Cézar Britto será o próximo presidente nacional da OAB

O sergipano Cézar Britto será o próximo presidente do Conselho Federal da Ordem dos Advogados do Brasil. Isto ficou decidido depois que o atual vice-presidente da Ordem, o mineiro Aristóteles Atheniense anunciou que não disputará o cargo. Raimundo Cézar Britto, atual secretário-geral da OAB nacional, passa assim a condição de candidato único.

A eleição está marcada para 31 de janeiro. A posse, para o dia seguinte, 1º de fevereiro.
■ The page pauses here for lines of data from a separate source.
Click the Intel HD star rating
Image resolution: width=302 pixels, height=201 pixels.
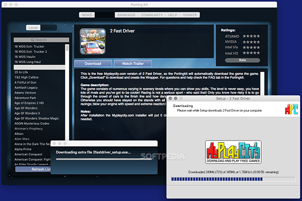click(251, 53)
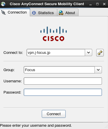Screen dimensions: 108x129
Task: Switch to the About tab
Action: pyautogui.click(x=68, y=13)
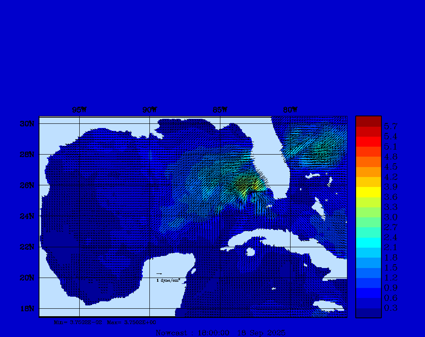The image size is (425, 337).
Task: Click the 95W longitude axis label
Action: click(x=79, y=110)
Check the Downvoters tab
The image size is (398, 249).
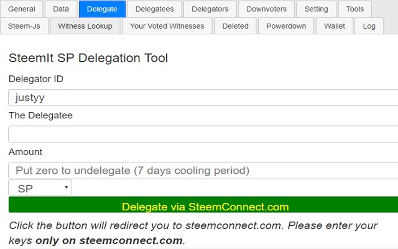266,9
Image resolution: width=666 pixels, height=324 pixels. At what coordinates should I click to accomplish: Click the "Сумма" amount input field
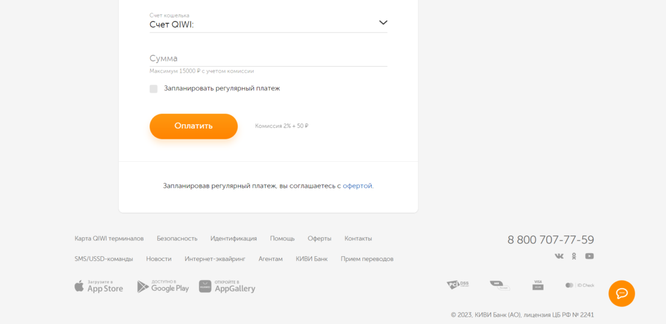click(x=268, y=58)
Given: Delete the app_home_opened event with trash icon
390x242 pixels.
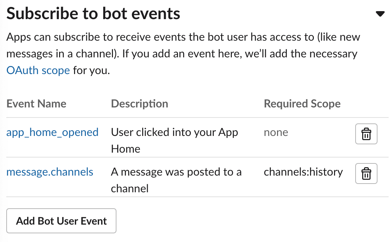Looking at the screenshot, I should [x=366, y=134].
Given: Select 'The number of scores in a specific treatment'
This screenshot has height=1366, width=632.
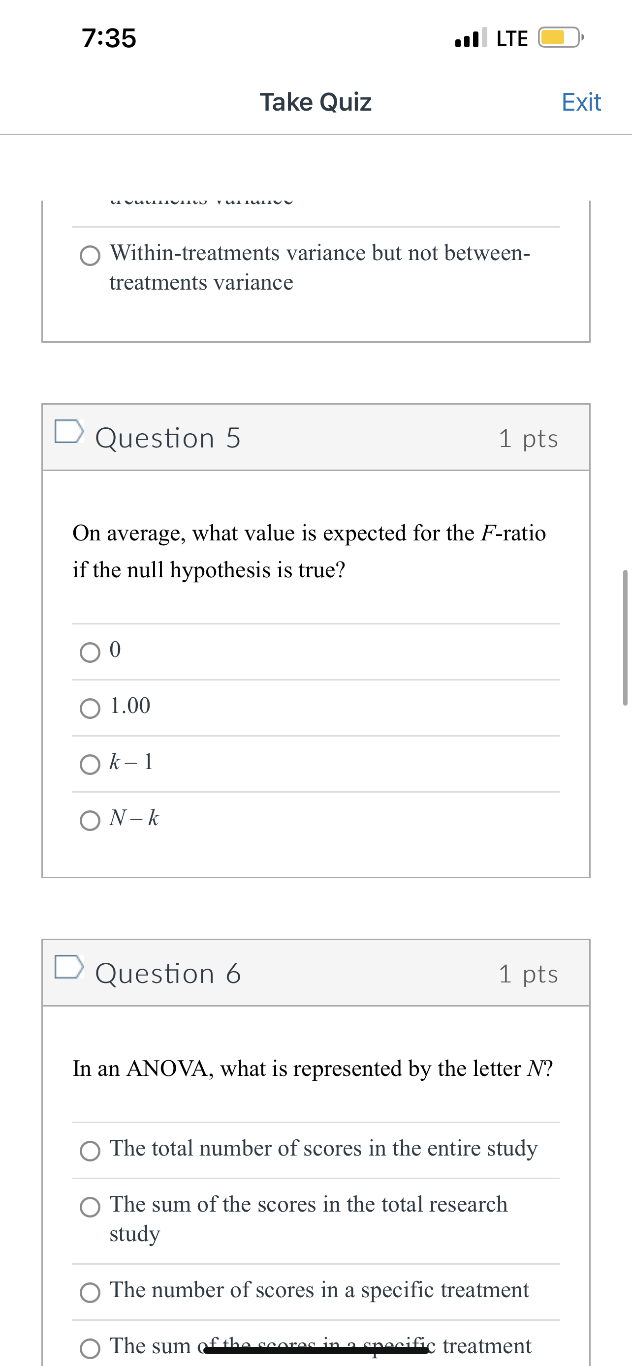Looking at the screenshot, I should click(91, 1291).
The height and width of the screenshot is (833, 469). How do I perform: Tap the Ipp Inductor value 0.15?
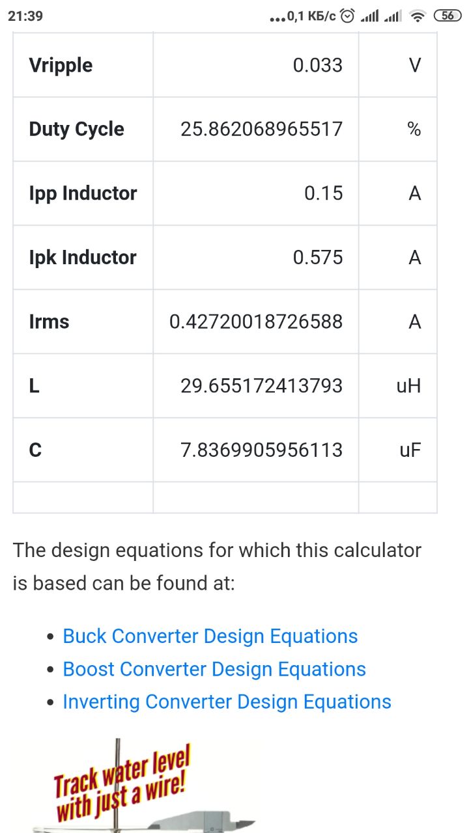323,193
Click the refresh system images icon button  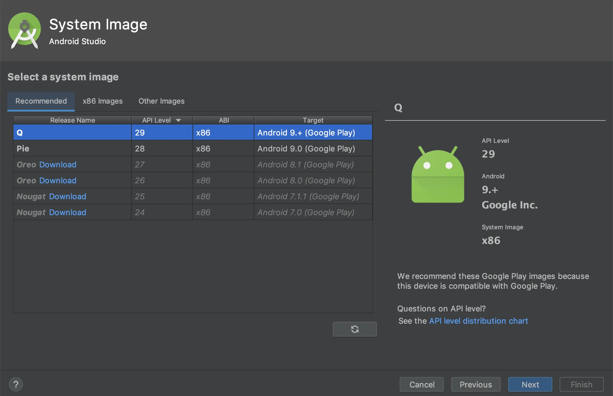click(355, 329)
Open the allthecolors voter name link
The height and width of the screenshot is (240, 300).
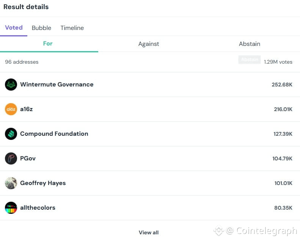coord(38,208)
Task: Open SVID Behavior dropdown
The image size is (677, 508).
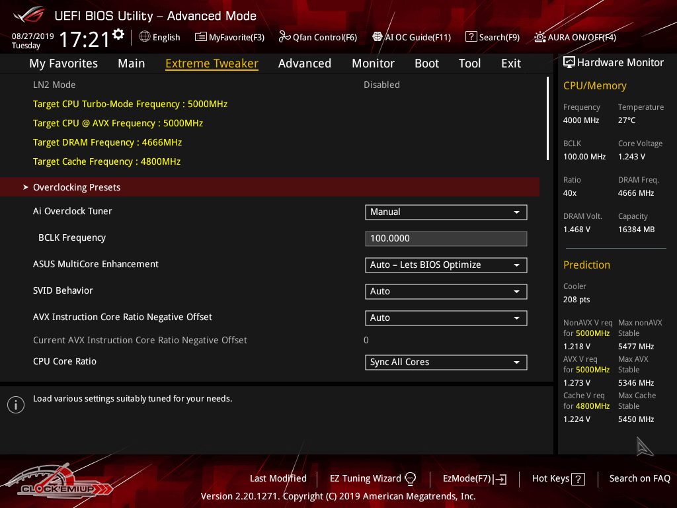Action: 446,292
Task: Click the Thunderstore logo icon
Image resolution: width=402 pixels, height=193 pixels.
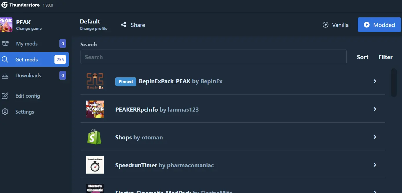Action: pyautogui.click(x=4, y=5)
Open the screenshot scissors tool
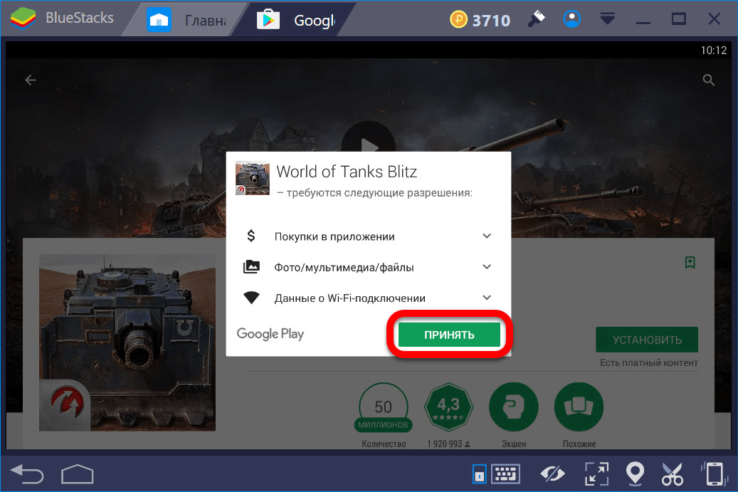 (672, 473)
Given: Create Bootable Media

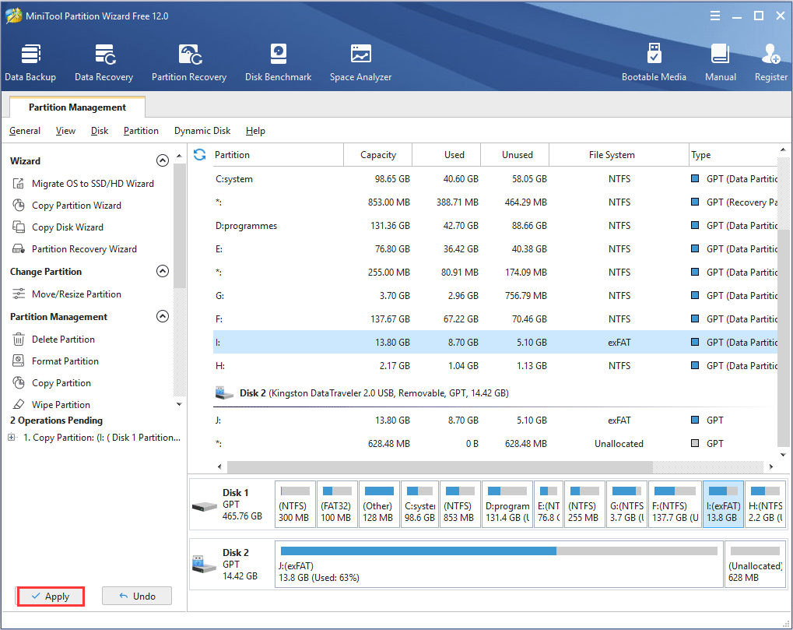Looking at the screenshot, I should 654,63.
O colégio eleitoral é formado pelos três conselheiros de cada seccional, que acabam de ser eleitos em todos os estados. Roberto Busato, o autal presidente da OAB, decidiu não concorrer à reeleição.
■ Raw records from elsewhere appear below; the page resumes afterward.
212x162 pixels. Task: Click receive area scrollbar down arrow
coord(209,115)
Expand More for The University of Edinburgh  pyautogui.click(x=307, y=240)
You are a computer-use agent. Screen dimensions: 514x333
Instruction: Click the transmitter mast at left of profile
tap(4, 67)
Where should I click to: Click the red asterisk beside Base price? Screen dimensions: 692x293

Mais conhecido como Cezar Britto, o atual secretário-geral da OAB é sergipano, nascido no município de Própria. Formou-se em Direito pela Universidade Federal de Sergipe, onde teve ativa participação no movimento estudantil. É primo do ministro do Supremo Tribunal Federal, Carlos Ayres Britto.
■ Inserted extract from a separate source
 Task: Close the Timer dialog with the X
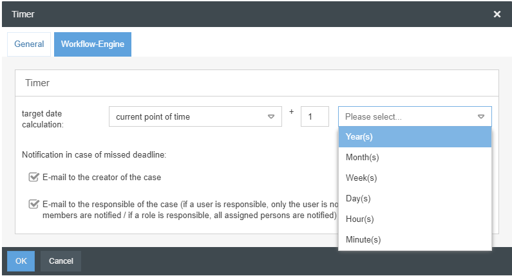pyautogui.click(x=497, y=14)
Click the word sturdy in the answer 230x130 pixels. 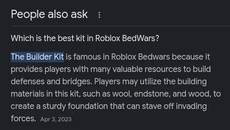click(54, 106)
Começou seu trabalho na Ordem dos Advogados do Brasil em 1993, quando foi conselheiro estadual. Em 1998, chegou à presidência da seccional. Além de secretário-geral da Ordem, atua como advogado de entidade sindicais, movimentos populares e ONGs. Britto também é vice-presidente da Associação Brasileira dos Advogados Trabalhistas (Abrat) e professor permanente da ESA (Escola Superior da Advocacia).

Segundo sergipano

Cézar Britto será o segundo sergipano a presidir o Conselho Federal. Desde que foi fundada há 76 anos a Ordem já teve no seu comando nacional 32 presidentes. Do total de presidentes, sete nasceram em São Paulo; cinco em Minas Gerais; quatro no Rio de Janeiro; três no Rio Grande do Norte e três em Alagoas. Os dez estados restantes – Alagoas, Sergipe, Paraíba, Pernambuco, Ceará, Rio Grande do Sul, Amazonas, Pará, Goiás, Santa Catarina e Espírito Santo – elegeram um representante cada.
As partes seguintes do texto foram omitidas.